Diana menatap rumit pada putri sulungnya yang kepalanya kini merunduk. Ia tidak menyangka jika putri yang ia banggakan ternyata hamil di luar nikah. Saat dia tahu tentang berita itu, ia merasakan seolah-olah baru saja di sambat petir. Ia tidak percaya pada awalnya, namun saat dia memutuskan untuk datang melihat kehidupan putrinya setelah menikah dan tidak sengaja melihat Alana dengan perutnya yang sedikit mengembung, ia akhirnya sadar bahwa apa yang berita itu gosip kan tentang putrinya merupakan kebenaran.

"Mama tidak menyangka kalau kau... Akan begini, Nak." Ujar Diana dengan suara sedih. Sebagai ibu, ia merasakan kecewa teramat berat mengenai Alana yang begini. Ia merasa bahwa sebagai penatua, ia gagal dalam mendidik putrinya. Ia merasa malu pada seluruh leluhurnya karena tidak bisa mengawasi putrinya dengan benar.

Megan yang duduk di sebelah sang ibu menatap iba pada kakak perempuannya. Walaupun itu hanya tebakan dangkal saja waktu itu, ia sudah bisa melihat segala keanehan yang kakaknya itu tunjukan padanya saat sang kakak pulang ke rumah.

Namun ia tidak memiliki keberanian untuk mengatakan dugaannya pada sang ibu atau pun bertanya langsung pada sang kakak apa yang sebenarnya terjadi. Ia tidak punya keberanian untuk ikut campur dengan masalah para orang dewasa. Jadi Megan menelan semua keragu-raguannya sendiri tanpa seorangpun yang tahu.

"Kakak, kami tidak menyalahkan dirimu. Bagaimana pun juga, pasti berat bagimu sudah menanggung ini semuanya kan." Ujar Megan menengahi. Ia mencoba bersikap netral dan tidak memihak siapapun sekarang.

Memang benar, berat sekali menanggung ini semua saat ia berjuang sendirian untuk mempertahankan rumah tangganya. Ia bertahan, berjuang membuat Zayn juga mencintainya tapi ia sadar membuat pria itu jatuh cinta padanya adalah hal yang mustahil.

Memikirkan percakapan antara Zayn dan sekretarisnya waktu itu kembali membuat air mata Alana mengalir deras. Dan Diana maupun Megan menganggap wanita itu menangis karena mereka yang marah dan kecewa padanya.

Diana mendekap tubuh gemetar Alana, menenangkan putrinya dari bersedih secara berlebihan.

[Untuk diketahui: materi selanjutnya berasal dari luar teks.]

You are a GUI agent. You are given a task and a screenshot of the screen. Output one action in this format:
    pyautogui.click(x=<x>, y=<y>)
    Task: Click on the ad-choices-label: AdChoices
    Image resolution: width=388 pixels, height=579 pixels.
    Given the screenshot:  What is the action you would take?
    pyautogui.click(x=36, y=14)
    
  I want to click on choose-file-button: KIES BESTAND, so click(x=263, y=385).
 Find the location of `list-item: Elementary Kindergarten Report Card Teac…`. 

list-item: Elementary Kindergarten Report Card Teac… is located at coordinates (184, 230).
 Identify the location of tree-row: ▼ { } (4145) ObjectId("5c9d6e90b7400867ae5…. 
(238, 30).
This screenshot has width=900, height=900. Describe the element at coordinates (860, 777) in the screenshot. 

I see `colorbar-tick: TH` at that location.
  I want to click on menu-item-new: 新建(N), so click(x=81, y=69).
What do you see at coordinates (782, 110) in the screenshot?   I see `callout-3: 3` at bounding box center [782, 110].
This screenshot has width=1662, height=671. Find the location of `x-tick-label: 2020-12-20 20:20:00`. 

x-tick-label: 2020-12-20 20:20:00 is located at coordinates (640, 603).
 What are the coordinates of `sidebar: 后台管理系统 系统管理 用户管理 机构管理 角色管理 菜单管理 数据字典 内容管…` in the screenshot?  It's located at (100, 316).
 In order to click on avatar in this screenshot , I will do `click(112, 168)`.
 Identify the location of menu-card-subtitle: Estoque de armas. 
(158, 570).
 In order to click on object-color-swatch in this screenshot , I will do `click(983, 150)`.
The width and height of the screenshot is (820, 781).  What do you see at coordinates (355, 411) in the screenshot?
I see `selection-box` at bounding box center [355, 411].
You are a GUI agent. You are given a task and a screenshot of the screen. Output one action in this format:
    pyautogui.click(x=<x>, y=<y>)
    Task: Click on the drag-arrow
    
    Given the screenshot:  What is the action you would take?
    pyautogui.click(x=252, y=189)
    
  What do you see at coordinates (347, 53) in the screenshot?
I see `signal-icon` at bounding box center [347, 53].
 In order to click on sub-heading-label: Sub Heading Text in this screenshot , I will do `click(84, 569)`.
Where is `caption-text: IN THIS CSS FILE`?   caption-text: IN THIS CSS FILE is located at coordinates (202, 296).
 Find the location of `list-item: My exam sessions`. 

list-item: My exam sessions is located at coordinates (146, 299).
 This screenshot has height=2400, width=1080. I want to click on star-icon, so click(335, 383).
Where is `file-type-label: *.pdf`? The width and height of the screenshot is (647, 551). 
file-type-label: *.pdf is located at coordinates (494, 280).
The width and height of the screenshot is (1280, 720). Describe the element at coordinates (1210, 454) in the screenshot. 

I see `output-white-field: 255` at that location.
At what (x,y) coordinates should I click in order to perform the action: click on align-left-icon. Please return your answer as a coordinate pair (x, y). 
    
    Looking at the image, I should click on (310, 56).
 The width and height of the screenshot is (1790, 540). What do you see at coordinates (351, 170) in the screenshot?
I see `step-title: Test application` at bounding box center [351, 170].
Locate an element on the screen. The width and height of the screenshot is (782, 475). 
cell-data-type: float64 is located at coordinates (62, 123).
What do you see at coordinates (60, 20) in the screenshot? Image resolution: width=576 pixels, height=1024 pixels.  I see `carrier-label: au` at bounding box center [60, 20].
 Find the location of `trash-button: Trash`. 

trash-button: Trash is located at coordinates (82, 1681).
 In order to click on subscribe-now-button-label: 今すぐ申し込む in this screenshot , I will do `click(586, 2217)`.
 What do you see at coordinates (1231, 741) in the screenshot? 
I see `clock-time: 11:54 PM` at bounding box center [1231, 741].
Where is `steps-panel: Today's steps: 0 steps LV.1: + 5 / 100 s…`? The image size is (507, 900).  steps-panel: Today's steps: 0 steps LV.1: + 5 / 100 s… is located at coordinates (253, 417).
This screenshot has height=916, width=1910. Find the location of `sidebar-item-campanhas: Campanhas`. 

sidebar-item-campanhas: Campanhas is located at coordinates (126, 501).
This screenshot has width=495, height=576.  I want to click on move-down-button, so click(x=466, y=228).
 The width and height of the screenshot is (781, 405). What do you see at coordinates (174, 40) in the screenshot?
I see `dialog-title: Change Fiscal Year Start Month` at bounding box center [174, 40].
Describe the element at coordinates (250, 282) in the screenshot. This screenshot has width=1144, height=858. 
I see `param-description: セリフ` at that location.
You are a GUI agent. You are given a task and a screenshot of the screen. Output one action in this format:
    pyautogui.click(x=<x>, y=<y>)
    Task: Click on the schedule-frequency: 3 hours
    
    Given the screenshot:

"Maafkan aku... Maafkan aku, Ma. Maaf, membuatmu kecewa." Bisik Alana dengan suara bergetar. Megan memalingkan wajahnya dari melihat sang kakak melontarkan permintaan maaf berulang-ulang itu. Ia tidak tahan. Alana baginya merupakan sosok kakak perempuan yang sangat kuat dan juga tangguh. Ia adalah mercusuar keluarga mereka dan melihat kerapuhan yang kakaknya tunjukkan membuat Megan akhirnya sadar, kalau kakaknya itu tak sekuat kelihatannya.